The second novel begins, “Marissa was nestled into what appeared to be an enormous head of lettuce. The plant felt like something her grandma called lamb’s ear, soft and velvety to the touch. She had been swinging in her own backyard. Where was her swing set?” Graff then asked herself, why does the girl go there? She decided that the answer was to escape a difficult situation at home. What if Marissa’s grandmother was getting too senile to care for her?
“A few years ago, I helped an elderly aunt transition into hospice,” Graff said. “Her husband had dementia. The experience of helping both of them was so painful to watch. Memory loss can be devastating and out of a person’s control.
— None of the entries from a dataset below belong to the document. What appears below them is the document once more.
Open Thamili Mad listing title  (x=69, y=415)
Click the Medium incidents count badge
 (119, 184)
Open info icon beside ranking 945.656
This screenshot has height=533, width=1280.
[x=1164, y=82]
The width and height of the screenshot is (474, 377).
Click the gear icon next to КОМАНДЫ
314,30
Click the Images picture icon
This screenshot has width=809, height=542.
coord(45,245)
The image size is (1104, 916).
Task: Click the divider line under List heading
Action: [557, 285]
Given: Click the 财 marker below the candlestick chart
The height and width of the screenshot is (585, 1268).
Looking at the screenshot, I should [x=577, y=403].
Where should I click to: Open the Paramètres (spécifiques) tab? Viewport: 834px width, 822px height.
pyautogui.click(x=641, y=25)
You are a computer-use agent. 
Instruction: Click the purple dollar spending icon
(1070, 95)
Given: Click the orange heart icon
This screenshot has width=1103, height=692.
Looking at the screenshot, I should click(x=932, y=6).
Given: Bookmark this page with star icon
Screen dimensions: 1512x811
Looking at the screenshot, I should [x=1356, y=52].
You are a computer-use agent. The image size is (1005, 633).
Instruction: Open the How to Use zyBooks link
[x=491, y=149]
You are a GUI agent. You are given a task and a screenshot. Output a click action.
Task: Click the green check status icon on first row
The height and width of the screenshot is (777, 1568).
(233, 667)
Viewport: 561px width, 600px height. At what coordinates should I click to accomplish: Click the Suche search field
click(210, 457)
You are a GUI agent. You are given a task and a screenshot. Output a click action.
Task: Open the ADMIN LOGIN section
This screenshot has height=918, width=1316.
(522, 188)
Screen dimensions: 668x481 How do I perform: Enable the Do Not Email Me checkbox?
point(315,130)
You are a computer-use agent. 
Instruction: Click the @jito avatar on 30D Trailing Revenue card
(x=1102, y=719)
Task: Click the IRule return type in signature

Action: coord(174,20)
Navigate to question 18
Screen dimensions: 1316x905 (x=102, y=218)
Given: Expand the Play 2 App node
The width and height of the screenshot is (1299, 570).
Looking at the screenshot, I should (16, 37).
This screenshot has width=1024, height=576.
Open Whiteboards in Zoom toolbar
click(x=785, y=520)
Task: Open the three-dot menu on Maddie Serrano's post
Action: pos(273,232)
If adults have trouble coping, what must it be like for a child?”
Graff created the character of Dottie after her husband’s Aunt Dot, who hiked the Grand Canyon in her 80s. She wanted to portray a strong and loving grandmother whose health had deteriorated but who was deserving of respect.
“Every story has a theme, and as a teacher, I always asked my students, ‘What is the main idea or ideas?’”
Graff believes there are three major themes. “We all need help at times, and it’s difficult to ask for help. Oberon is the wise man who says to Marissa, ‘There’s always someone willing to help others.’”
A second theme is that each family is unique. Tommy and his mother are a happy family, and Tommy isn’t bothered that he doesn’t know his father.
A third theme is that death and grief are a part of life. Children and adults should be able to talk about it.
Graff said she needed to escape and go to the world of Aurora, just like Marissa did. “Reading is the best way to escape, the least harmful and the most rewarding,” she said.